PARTI DELL'ESERCIZIO:
A – Nella sentenza della Cassazione, quale magistrato ricopre il ruolo di consigliere relatore?
B – Riscrivi il passo della sentenza che comincia con "depositata il 26/04/2005" e prosegue fino a "Procuratore Generale Dott.", mettendo "Udienza camerale" al posto di "Udienza pubblica".

Sentenza Sentenza Cassazione Civile n. 7418 del 26/03/2010

Cassazione civile sez. lav., 26/03/2010, (ud. 25/02/2010, dep. 26/03/2010), n.7418

LA CORTE SUPREMA DI CASSAZIONE

SEZIONE LAVORO

Composta dagli Ill.mi Sigg.ri Magistrati:

Dott. DE LUCA Michele – Presidente –

Dott. BANDINI Gianfranco – Consigliere –

Dott. NOBILE Vittorio – Consigliere –

Dott. NAPOLETANO Giuseppe – rel. Consigliere –

Dott. ZAPPIA Pietro – Consigliere –

ha pronunciato la seguente:

sentenza

sul ricorso proposto da:

POSTE ITALIANE S.P.A., in persona del legale rappresentante pro

tempore, elettivamente domiciliata in ROMA, VIALE MAZZINI 134, presso

lo studio dell’avvocato FIORILLO LUIGI, che la rappresenta e difende

unitamente all’avvocato TRIFIRO’ SALVATORE, giusta delega a margine

del ricorso;

– ricorrente –

contro

F.A., P.F.A., elettivamente domiciliati

in ROMA, VIA GIOVANNI BETTOLO 4, presso lo studio dell’avvocato

BROCHIERO MAGRONE FABRIZIO, che li rappresenta e difende, giusta

deleghe a margine del controricorso;

– controricorrenti –

e contro

P.G., T.G., C.M.S.E.;

– intimati –

e sul ricorso n. 17757/2006 proposto da:

P.G., elettivamente domiciliato in ROMA, VIA GIOVANNI

GENTILE 8, presso lo studio dell’avvocato MARTORIELLO MASSIMO,

rappresentato e difeso dall’avvocato COGO GIOVANNA, giusta delega in

calce al controricorso e ricorso incidentale;

– controricorrente e ricorrente incidentale –

contro

POSTE ITALIANE S.P.A., in persona del legale rappresentante pro

tempore, elettivamente domiciliata in ROMA, VIALE MAZZINI 134, presso

lo studio dell’avvocato FIORILLO LUIGI, che la rappresenta e difende

unitamente all’avvocato TRIFIRO’ SALVATORE, giusta delega a margine

del ricorso;

– controricorrente al ricorso incidentale –

avverso la sentenza n. 283/2005 della CORTE D’APPELLO di MILANO,

depositata il 26/04/2005 R.G.N. 191/04 + altri;

udita la relazione della causa svolta nella Udienza pubblica del

25/02/2010 dal Consigliere Dott. NAPOLETANO Giuseppe;

udito l’Avvocato FIORILLO LUIGI;

udito il P.M. in persona del Sostituto Procuratore Generale Dott.

SEZIONE DATI:
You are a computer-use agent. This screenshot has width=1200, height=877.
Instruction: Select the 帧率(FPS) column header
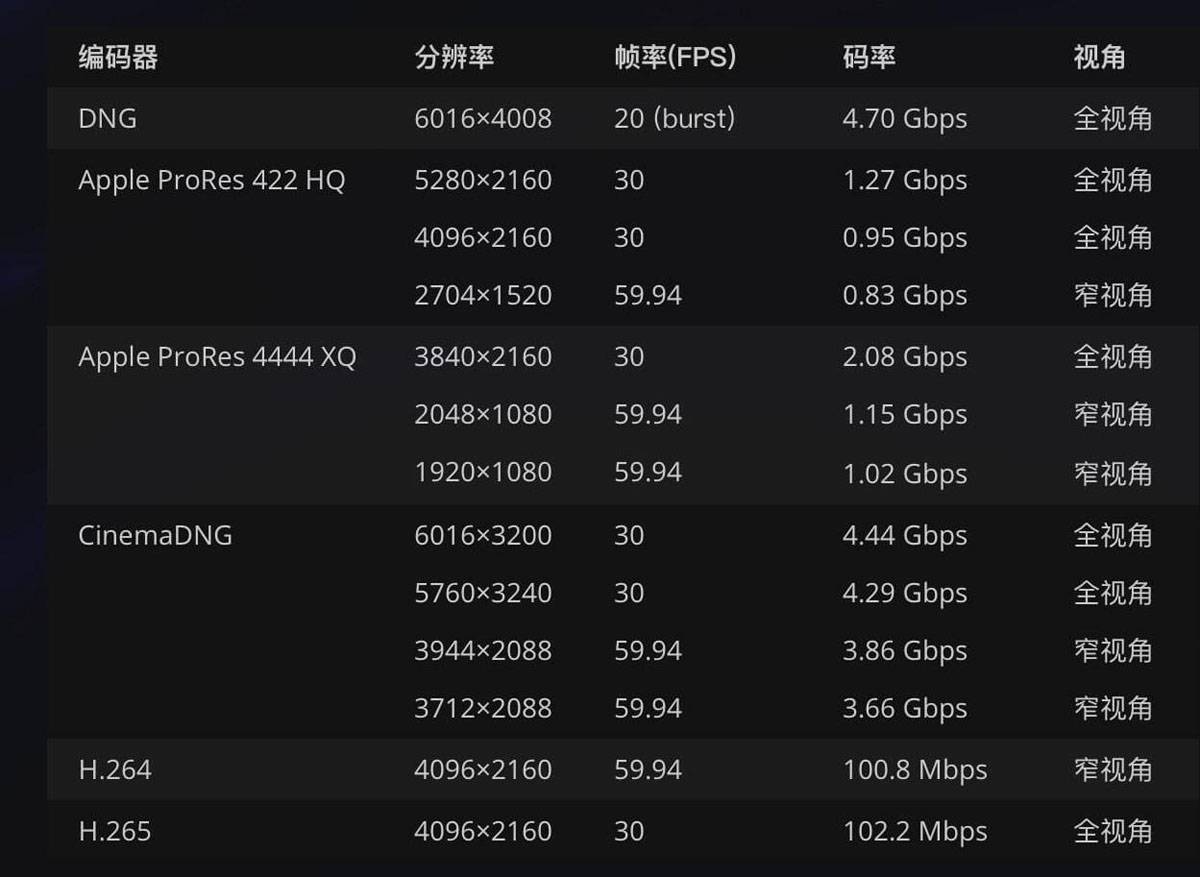tap(675, 58)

ESERCIZIO SVOLTO:
A – Il consigliere relatore è il Dott. NAPOLETANO Giuseppe.

B –
depositata il 26/04/2005 R.G.N. 191/04 + altri;

udita la relazione della causa svolta nella Udienza camerale del

25/02/2010 dal Consigliere Dott. NAPOLETANO Giuseppe;

udito l’Avvocato FIORILLO LUIGI;

udito il P.M. in persona del Sostituto Procuratore Generale Dott.